Brain-derived neurotrophic factor (
BDNF) plays an important role in brain development and function. Substantial amounts of
BDNF are present in peripheral blood, and may serve as
biomarkers for
Alzheimer's disease incidence as well as targets for intervention to reduce
Alzheimer's disease risk. With the exception of the genetic polymorphism in the
BDNF gene, Val66Met, which has been extensively studied with regard to
neurodegenerative diseases, the genetic variation that influences circulating
BDNF levels is unknown. We aimed to explore the genetic determinants of circulating
BDNF levels in order to clarify its mechanistic involvement in brain structure and function and
Alzheimer's disease pathophysiology in middle-aged and old adults. Thus, we conducted a meta-analysis of genome-wide association study of circulating
BDNF in 11 785 middle- and old-aged individuals of European ancestry from the Age, Gene/Environment Susceptibility-Reykjavik Study (AGES), the Framingham Heart Study (FHS), the Rotterdam Study and the Study of Health in Pomerania (SHIP-Trend). Furthermore, we performed functional annotation analysis and related the genetic polymorphism influencing circulating
BDNF to common
Alzheimer's disease pathologies from brain autopsies.

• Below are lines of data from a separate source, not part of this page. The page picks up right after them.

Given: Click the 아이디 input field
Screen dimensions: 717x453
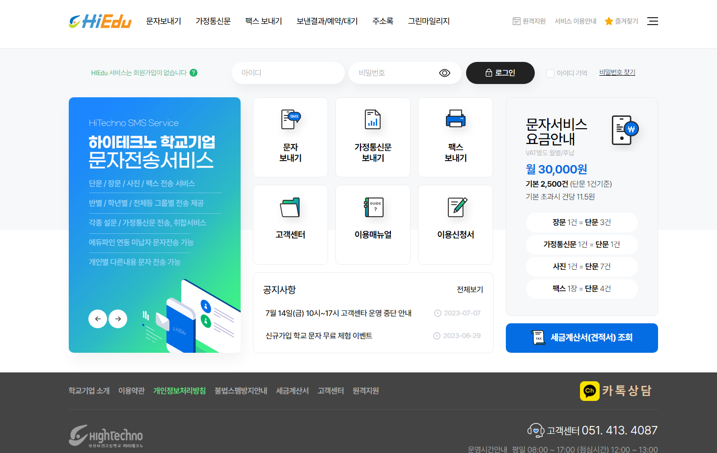Looking at the screenshot, I should 288,73.
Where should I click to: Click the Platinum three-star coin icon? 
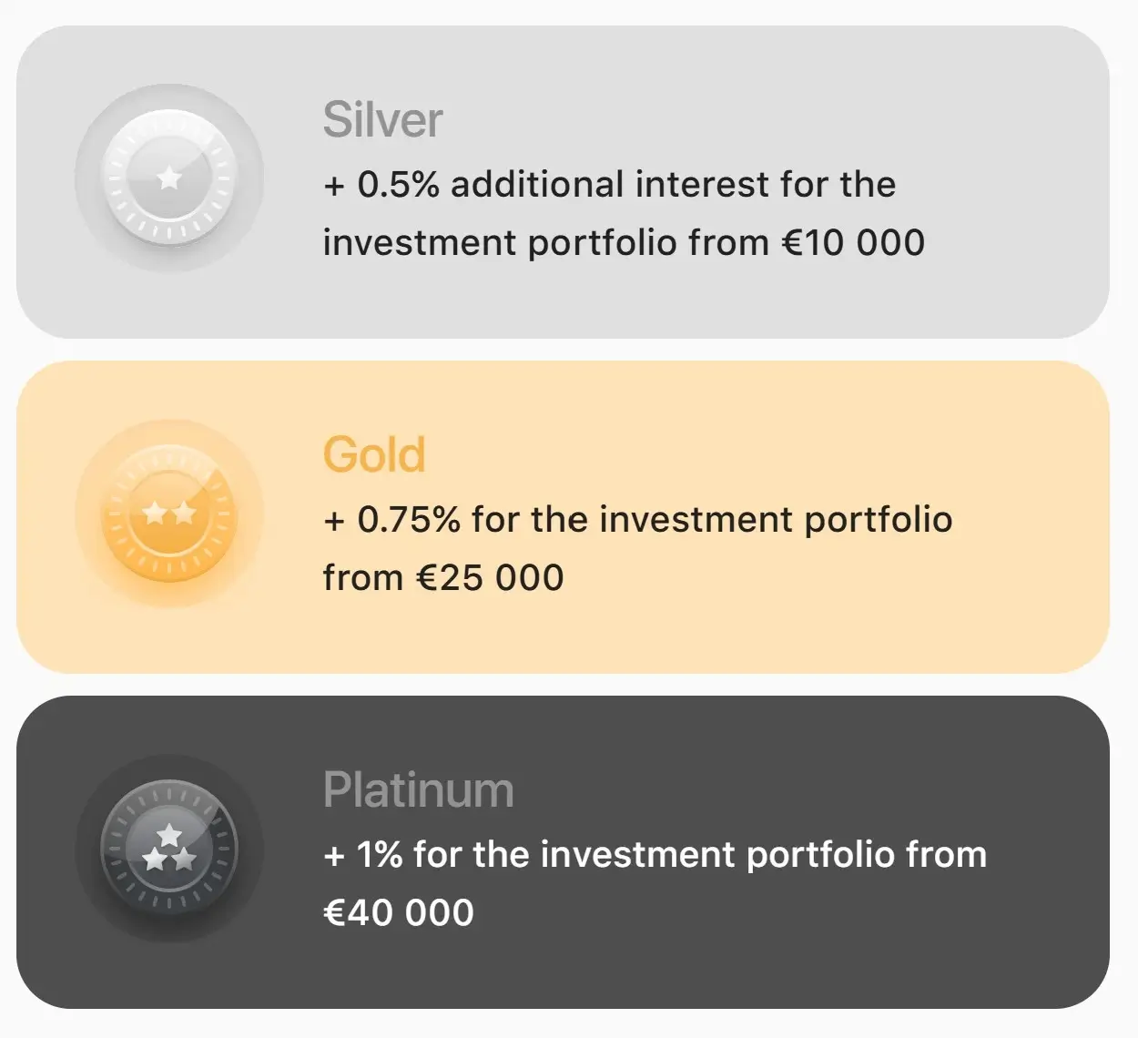169,849
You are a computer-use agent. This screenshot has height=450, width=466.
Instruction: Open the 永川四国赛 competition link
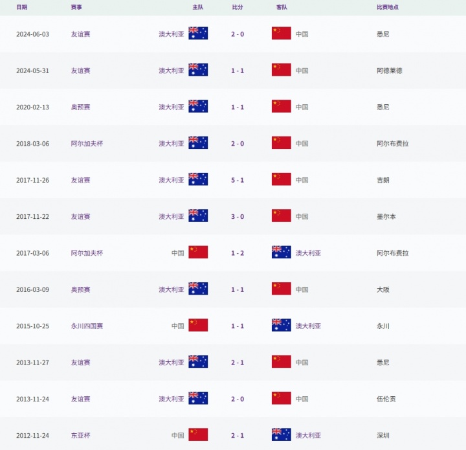[x=87, y=326]

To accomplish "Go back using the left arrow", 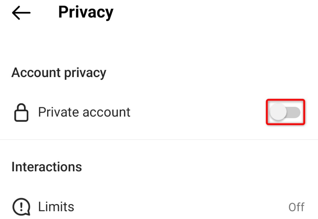I will [x=21, y=13].
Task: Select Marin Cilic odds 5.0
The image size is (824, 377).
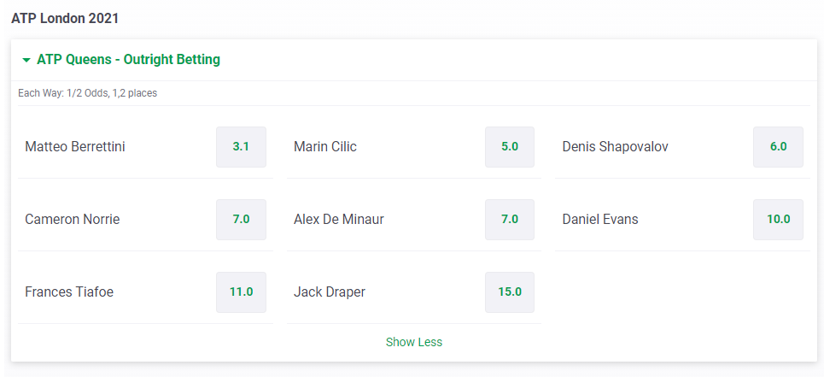Action: coord(510,147)
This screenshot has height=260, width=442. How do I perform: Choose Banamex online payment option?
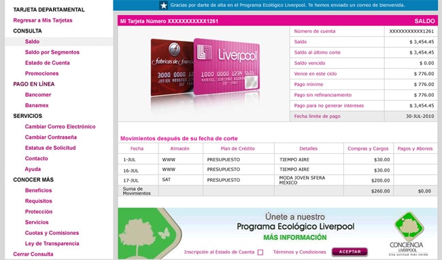point(37,105)
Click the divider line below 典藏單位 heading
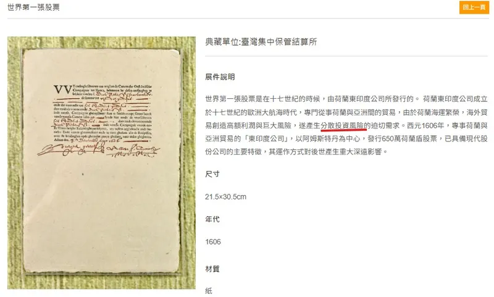This screenshot has height=297, width=494. [346, 56]
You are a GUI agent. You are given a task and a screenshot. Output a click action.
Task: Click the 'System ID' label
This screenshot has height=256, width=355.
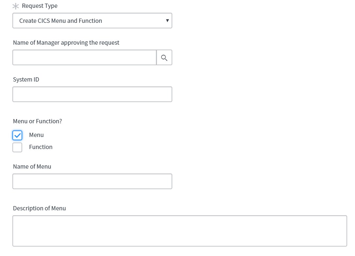point(26,80)
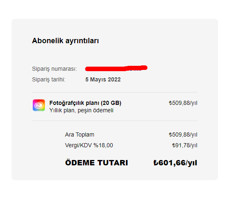Click the total amount ₺601,66/yıl
The image size is (235, 204).
[x=175, y=163]
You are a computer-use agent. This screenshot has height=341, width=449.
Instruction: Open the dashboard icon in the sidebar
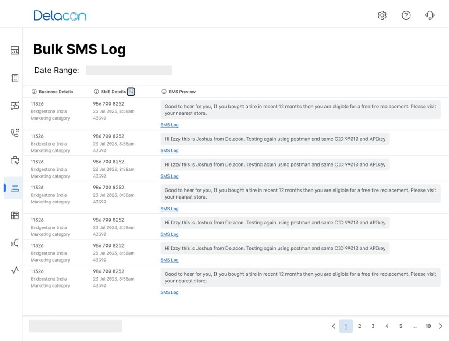15,50
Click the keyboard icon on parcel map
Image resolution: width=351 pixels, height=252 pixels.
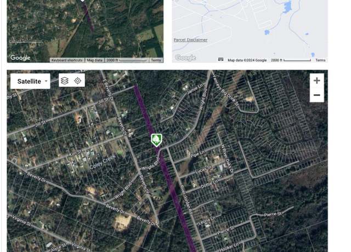pyautogui.click(x=220, y=59)
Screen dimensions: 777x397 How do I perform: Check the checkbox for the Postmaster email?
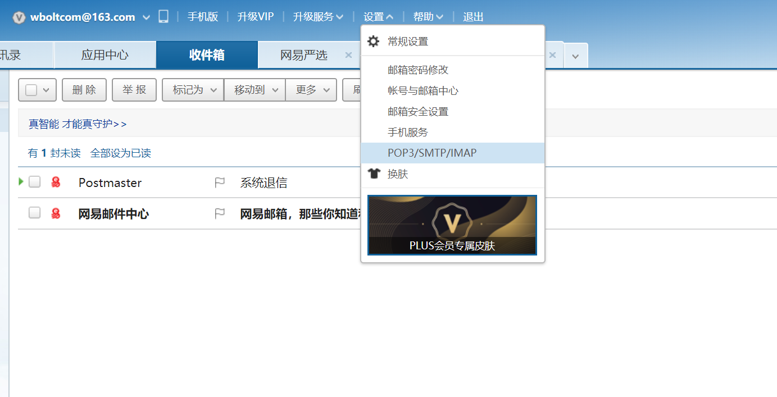[34, 182]
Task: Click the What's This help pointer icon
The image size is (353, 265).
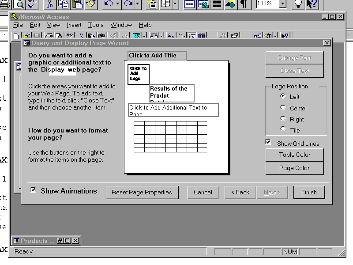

Mendelian randomization was conducted to examine the possible causal role of circulating
BDNF levels with various phenotypes including cognitive function,
stroke, diabetes,
cardiovascular disease, physical activity and diet patterns. Gene interaction networks analysis was also performed. The estimated heritability of
BDNF levels was 30% (standard error = 0.0246, P-value = 4 × 10-48). We identified seven novel independent loci mapped near the
BDNF gene and in BRD3, CSRNP1, KDELC2, RUNX1 (two single-nucleotide polymorphisms) and
BDNF-AS. The expression of
BDNF was associated with neurofibrillary tangles in brain tissues from the Religious Orders Study and Rush Memory and Aging Project (ROSMAP). Seven additional genes (ACAT1, ATM, NPAT, WDR48, TTC21A, SCN114 and COX7B) were identified through expression and
protein quantitative trait loci analyses. Mendelian randomization analyses indicated a potential causal role of
BDNF in cardioembolism. Lastly, Ingenuity Pathway Analysis placed circulating
BDNF levels in four major networks. Our study provides novel insights into genes and molecular pathways associated with circulating
BDNF levels and highlights the possible involvement of plaque instability as an underlying mechanism linking
BDNF with brain neurodegeneration. These findings provide a foundation for a better understanding of
BDNF regulation and function in the context of brain aging and neurodegenerative pathophysiology.